DOCUMENT PASSAGE:
+-------+
APNewsBreak: Lawmaker accused of meeting with prostitute used taxpayer money for hotel

Allegations that a lawmaker had been trysting with a prostitute while the Utah Legislature was in session rocked the state’s politics. The former lawmaker who had previously pushed for stricter laws cracking down on prostitution went into hiding. His attorney refused comment. The House speaker washed his hands of the scandal, and the prostitute was no longer talking, having sold the story to the tabloid site dailymail.com.

Political reporter Michelle Price needed another way into the story, so she started asking questions around the capitol.

She made a key discovery while looking at the screen grabs of the texts in the tabloid story: The dates lined up with the legislative session. She knew the lawmaker from southern Utah didn’t commute to the Legislature and would be staying in hotels while in Salt Lake City.

She started asking tougher questions. Was taxpayer money used to reimburse the lawmaker for hotel rooms where he met the prostitute? Now she had the attention of officials in state government.

Finally came the APNewsBreak: Price exclusively reported that the lawmaker used taxpayer money to book at least two hotel rooms he is accused of using to meet with the prostitute.

For determination and a commitment to exploring all angles even when the main characters weren’t talking, Price wins this week’s Best of the States.
+-------+
DIRECTIONS:
[1] In the passage about the Utah lawmaker, which website bought the prostitute's story?
[2] Please copy the passage about the Utah lawmaker from "Political reporter Michelle" up to and including "with the prostitute.".
The lines after this point are separate material.

GIVEN RECORDS:
+-------+
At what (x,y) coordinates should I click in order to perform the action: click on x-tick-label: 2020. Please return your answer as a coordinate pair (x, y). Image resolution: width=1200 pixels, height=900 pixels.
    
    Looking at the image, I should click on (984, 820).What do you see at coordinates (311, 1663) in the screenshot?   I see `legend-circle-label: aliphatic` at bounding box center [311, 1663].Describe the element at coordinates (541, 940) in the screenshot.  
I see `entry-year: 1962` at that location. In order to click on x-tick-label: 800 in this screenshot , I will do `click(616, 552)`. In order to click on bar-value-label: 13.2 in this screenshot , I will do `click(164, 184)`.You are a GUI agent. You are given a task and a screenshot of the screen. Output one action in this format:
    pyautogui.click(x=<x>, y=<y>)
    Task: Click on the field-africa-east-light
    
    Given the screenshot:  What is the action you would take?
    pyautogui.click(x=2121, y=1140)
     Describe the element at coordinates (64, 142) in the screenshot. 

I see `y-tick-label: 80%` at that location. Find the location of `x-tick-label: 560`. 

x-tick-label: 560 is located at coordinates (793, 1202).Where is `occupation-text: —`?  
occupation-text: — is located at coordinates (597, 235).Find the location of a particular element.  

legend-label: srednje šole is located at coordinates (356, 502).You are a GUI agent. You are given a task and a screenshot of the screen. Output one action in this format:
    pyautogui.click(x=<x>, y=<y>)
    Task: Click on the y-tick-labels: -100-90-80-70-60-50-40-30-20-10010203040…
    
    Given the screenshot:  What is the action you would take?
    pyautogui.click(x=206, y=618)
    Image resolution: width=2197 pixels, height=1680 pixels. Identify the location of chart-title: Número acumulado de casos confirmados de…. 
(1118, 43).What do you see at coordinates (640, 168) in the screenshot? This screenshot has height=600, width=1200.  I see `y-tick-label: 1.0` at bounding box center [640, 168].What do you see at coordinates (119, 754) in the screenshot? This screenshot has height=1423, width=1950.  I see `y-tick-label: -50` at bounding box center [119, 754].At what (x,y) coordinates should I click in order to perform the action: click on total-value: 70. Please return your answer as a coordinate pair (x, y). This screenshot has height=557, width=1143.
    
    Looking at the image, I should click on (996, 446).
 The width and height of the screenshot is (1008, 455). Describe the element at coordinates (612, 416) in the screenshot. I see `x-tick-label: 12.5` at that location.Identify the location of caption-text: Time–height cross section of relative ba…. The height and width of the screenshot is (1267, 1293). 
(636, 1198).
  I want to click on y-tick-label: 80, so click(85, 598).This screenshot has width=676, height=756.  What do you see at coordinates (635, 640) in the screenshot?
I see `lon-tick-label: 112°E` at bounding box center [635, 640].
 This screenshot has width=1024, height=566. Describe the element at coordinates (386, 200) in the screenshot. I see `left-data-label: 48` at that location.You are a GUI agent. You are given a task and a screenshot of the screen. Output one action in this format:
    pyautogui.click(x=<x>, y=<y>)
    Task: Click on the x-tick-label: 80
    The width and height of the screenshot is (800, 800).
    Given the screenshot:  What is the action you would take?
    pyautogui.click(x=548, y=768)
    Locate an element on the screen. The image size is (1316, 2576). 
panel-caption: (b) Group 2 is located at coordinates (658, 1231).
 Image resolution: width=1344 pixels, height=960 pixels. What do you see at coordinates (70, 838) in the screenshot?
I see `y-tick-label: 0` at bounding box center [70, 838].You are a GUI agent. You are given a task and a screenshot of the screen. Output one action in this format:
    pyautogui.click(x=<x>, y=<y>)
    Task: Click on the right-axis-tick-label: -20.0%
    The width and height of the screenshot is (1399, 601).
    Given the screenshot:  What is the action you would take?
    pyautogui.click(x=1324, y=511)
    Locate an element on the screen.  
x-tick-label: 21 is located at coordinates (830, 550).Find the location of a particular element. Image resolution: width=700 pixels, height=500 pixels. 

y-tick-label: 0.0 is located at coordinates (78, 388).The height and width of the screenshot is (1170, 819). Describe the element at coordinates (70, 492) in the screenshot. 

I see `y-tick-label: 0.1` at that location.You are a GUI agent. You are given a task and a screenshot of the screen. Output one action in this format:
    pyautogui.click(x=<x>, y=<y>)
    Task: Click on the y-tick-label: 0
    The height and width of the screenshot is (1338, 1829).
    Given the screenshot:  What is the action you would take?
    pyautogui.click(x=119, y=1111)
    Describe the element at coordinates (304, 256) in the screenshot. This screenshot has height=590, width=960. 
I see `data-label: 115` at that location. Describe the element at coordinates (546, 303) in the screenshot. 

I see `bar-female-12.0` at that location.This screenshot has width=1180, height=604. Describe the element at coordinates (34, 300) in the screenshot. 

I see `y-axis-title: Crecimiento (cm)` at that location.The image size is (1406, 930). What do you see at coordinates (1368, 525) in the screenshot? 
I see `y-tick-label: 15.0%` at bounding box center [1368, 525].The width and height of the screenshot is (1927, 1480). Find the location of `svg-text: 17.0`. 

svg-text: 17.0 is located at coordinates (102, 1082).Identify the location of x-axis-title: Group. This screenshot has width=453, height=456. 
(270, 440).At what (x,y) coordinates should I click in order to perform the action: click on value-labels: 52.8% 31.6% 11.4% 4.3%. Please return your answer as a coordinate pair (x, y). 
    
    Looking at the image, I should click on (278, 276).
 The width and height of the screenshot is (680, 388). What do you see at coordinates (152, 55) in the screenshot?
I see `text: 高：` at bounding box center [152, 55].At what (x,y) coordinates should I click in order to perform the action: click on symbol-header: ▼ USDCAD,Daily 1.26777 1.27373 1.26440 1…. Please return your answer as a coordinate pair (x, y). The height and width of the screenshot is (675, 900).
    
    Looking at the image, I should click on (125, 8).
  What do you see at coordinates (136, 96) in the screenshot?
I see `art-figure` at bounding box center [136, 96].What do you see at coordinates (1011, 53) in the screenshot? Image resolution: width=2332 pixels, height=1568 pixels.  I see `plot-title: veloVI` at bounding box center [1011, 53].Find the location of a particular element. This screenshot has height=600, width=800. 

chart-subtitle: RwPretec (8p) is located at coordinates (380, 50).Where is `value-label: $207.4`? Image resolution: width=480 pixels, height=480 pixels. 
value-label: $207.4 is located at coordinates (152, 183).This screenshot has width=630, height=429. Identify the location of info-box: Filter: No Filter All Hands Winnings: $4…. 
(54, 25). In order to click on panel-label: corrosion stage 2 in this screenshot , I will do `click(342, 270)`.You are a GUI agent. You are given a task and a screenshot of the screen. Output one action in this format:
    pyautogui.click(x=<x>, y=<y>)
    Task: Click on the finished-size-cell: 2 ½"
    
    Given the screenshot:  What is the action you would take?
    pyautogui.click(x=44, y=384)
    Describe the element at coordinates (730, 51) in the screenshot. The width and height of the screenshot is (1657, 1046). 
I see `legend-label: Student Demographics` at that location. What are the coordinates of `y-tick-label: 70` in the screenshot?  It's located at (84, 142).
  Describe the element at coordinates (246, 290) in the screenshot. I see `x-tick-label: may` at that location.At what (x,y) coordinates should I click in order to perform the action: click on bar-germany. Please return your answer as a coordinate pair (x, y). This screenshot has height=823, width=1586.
+-------+
RESPONSES:
[1] The tabloid site dailymail.com.

[2]
Political reporter Michelle Price needed another way into the story, so she started asking questions around the capitol.

She made a key discovery while looking at the screen grabs of the texts in the tabloid story: The dates lined up with the legislative session. She knew the lawmaker from southern Utah didn’t commute to the Legislature and would be staying in hotels while in Salt Lake City.

She started asking tougher questions. Was taxpayer money used to reimburse the lawmaker for hotel rooms where he met the prostitute? Now she had the attention of officials in state government.

Finally came the APNewsBreak: Price exclusively reported that the lawmaker used taxpayer money to book at least two hotel rooms he is accused of using to meet with the prostitute.